RFR (S): 8218446: SuspendAtExit hangs
David Holmes
david.holmes at oracle.com
Wed Mar 20 02:35:24 UTC 2019
Dan, Robbin,
Please see v2:
http://cr.openjdk.java.net/~dholmes/8218446/webrev.v2/
The common logic is factored into java_suspend_self_with_safepoint_check().
I'm also going to clean out the AllowJNIEnvProxy stuff as a follow up RFE.
Thanks,
David
On 20/03/2019 1:16 am, Daniel D. Daugherty wrote:
> On 3/19/19 2:55 AM, David Holmes wrote:
>> Hi Dan,
>>
>> After examining both chunks of code I've realized they should
>> basically do the same thing - though the potential recursion through
>> safepointMechanism::block_if_requested does make me a little nervous
>> in case there is a suspend/resume pathology - but the test didn't
>> trigger any problems even running with the minimum allowed stacksize.
>> So I'm okay with that.
>>
>> I also realized that the comment block in
>> check_safepoint_and_suspend_for_native_trans (added by JDK-4683006
>> back in Oct 2002 sccs version 1.633.2.1) regarding the rationale for
>> changing to _thread_blocked (the safepoint might be delayed) is
>> completely wrong - as per my new comment in
>> handle_special_runtime_exit_condition: the safepoint code sees that
>> is_external_suspend() is true and so treats the thread as safepoint safe.

REQUIRED TASK: In the message about the SuspendAtExit hang, what function is the common logic factored into in v2? This material is separate from the message above.

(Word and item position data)
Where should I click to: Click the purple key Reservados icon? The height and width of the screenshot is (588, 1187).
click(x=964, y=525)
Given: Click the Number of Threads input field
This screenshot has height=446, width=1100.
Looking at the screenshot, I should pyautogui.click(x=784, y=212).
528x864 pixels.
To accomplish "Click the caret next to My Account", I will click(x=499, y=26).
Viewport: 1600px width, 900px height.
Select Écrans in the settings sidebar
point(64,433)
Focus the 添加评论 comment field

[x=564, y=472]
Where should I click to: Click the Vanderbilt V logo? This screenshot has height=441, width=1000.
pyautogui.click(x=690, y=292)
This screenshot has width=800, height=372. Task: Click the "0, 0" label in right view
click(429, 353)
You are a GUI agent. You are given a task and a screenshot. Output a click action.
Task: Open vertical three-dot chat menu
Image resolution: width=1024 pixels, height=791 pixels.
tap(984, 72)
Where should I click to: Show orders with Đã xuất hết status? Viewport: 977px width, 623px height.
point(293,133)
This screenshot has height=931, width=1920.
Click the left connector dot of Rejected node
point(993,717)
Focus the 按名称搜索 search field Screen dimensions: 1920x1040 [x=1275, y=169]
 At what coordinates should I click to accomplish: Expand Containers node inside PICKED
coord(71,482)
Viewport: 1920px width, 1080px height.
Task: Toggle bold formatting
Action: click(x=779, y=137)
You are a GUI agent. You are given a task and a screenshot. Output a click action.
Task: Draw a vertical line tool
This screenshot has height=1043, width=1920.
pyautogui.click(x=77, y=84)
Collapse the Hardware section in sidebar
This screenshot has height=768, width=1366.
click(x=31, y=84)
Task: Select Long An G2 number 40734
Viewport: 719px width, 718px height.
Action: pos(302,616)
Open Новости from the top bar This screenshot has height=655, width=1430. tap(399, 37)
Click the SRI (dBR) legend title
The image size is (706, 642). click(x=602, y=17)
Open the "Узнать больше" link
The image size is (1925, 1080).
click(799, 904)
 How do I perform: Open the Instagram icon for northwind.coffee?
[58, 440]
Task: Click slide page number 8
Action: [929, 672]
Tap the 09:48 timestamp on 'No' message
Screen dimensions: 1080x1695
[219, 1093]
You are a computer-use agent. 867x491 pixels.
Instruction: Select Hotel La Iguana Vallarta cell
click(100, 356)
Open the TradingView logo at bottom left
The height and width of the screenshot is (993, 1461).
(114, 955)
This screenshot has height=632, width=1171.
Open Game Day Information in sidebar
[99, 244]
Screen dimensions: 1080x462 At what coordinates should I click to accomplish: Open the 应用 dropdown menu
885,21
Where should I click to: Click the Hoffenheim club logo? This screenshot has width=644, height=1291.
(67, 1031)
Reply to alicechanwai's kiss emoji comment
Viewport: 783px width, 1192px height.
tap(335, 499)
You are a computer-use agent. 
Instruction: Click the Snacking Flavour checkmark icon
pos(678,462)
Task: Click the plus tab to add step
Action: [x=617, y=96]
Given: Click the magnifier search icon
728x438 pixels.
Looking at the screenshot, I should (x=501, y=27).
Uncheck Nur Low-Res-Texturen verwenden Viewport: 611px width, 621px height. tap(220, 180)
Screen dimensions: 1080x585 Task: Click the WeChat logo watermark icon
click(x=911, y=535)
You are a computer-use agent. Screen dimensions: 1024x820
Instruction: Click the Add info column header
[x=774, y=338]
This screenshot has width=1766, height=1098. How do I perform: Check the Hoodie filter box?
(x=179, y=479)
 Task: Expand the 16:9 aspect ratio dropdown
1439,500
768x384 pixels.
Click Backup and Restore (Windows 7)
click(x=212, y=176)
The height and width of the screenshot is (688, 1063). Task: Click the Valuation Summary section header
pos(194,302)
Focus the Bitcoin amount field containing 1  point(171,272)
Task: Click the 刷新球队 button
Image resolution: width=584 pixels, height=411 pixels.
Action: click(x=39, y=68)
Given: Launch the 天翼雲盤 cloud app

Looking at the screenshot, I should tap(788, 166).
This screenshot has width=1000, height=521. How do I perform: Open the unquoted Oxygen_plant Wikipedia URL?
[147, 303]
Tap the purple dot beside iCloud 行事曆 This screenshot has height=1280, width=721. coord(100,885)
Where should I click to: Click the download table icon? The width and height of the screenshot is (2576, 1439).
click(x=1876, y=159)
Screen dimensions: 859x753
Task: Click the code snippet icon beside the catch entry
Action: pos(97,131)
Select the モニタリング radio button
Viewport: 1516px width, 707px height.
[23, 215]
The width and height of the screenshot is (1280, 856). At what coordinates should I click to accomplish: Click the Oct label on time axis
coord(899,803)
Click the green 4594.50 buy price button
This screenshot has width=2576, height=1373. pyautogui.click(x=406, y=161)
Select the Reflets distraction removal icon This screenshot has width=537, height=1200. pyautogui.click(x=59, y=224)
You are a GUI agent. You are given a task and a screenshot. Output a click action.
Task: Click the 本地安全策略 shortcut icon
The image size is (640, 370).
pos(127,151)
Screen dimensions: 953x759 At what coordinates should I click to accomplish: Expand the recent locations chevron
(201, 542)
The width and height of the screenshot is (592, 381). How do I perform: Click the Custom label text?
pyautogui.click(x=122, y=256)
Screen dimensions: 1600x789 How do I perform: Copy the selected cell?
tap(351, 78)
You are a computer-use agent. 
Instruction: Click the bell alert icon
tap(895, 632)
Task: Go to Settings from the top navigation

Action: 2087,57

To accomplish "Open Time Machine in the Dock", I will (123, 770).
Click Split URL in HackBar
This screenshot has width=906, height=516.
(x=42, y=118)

COMPLETED EXERCISE: java_suspend_self_with_safepoint_check()